STATED GOAL:
Retype each of the following items exactly, without changing anything.

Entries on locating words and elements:
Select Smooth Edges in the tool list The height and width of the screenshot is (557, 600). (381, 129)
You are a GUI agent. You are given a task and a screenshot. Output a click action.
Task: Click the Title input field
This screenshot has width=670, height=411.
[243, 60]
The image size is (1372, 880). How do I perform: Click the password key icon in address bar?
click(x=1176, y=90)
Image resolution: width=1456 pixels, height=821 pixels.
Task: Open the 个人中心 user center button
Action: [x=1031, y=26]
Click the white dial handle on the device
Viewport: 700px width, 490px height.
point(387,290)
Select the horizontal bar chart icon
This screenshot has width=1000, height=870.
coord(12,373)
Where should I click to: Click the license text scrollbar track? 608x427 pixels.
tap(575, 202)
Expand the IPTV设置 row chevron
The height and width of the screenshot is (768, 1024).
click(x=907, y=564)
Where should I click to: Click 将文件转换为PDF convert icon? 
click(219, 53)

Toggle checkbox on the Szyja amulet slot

SOLUTION:
Select Smooth Edges in the tool list The height and width of the screenshot is (557, 600). (381, 129)
You are a GUI agent. You are given a task and a screenshot. Output a click action.
Task: Click the Title input field
This screenshot has width=670, height=411.
[243, 60]
The image size is (1372, 880). How do I perform: Click the password key icon in address bar?
click(x=1176, y=90)
Image resolution: width=1456 pixels, height=821 pixels.
Task: Open the 个人中心 user center button
Action: [x=1031, y=26]
Click the white dial handle on the device
Viewport: 700px width, 490px height.
point(387,290)
Select the horizontal bar chart icon
This screenshot has width=1000, height=870.
coord(12,373)
Where should I click to: Click the license text scrollbar track? 608x427 pixels.
tap(575, 202)
Expand the IPTV设置 row chevron
The height and width of the screenshot is (768, 1024).
click(x=907, y=564)
Where should I click to: Click 将文件转换为PDF convert icon? 
click(219, 53)

Toggle checkbox on the Szyja amulet slot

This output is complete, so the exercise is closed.